En el Reino Unido, los procesos penales se presentan en nombre de la Corona, aunque no es la familia real quien los impulsa. Las decisiones de acusación corresponden al Crown Prosecution Service (CPS), un organismo independiente del Estado. Esta práctica responde a la naturaleza de la monarquía constitucional británica, donde el poder del soberano es simbólico y está limitado por las leyes y el Parlamento.
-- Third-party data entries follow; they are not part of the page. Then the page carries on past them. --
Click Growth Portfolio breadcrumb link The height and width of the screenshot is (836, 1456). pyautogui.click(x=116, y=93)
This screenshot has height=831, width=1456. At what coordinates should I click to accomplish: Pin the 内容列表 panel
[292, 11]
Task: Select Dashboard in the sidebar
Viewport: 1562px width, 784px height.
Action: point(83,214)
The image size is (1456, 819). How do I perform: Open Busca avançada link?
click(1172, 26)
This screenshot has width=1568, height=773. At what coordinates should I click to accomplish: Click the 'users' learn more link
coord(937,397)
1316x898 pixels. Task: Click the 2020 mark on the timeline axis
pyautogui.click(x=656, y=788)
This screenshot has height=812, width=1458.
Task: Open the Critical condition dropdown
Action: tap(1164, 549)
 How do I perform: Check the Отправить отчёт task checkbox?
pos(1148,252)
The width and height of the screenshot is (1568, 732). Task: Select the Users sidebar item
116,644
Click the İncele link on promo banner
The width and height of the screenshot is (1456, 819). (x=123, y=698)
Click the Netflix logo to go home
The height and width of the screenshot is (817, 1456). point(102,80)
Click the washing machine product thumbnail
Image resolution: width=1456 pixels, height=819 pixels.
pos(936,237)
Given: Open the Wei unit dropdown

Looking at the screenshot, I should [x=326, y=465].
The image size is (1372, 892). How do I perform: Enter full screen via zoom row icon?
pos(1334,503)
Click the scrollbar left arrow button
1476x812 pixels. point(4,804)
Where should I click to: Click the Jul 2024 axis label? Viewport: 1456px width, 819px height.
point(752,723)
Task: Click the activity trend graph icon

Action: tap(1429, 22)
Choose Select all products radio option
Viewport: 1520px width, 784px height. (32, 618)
Charles III, como jefe de Estado, ejerce funciones institucionales en asuntos religiosos, militares y diplomáticos, pero no interviene en los procesos judiciales. Estos son manejados exclusivamente por las autoridades legales correspondientes.
El artículo también compara esta práctica con otros sistemas jurídicos. En Puerto Rico, la Constitución dispone que toda acción criminal se instruya a nombre de “El Pueblo de Puerto Rico”, mientras que en Estados Unidos los casos federales se presentan como “United States v. (nombre del acusado)”.
De concretarse cargos contra Mountbatten-Windsor, el hecho representaría un precedente histórico: un miembro de alto perfil de la realeza británica siendo procesado bajo la misma fórmula legal que cualquier ciudadano. Su arresto llega justo después de la divulgación de miles de páginas de documentos relacionados con el depredador sexual Jeffrey Epstein, con quien Andrew mantuvo vínculos personales.
Según la BBC, en casos como este, el arresto suele durar solo unas horas, y es poco probable que el detenido permanezca bajo custodia durante la noche. Podrían pasar varias semanas antes de que las autoridades determinen si el caso continuará en los tribunales.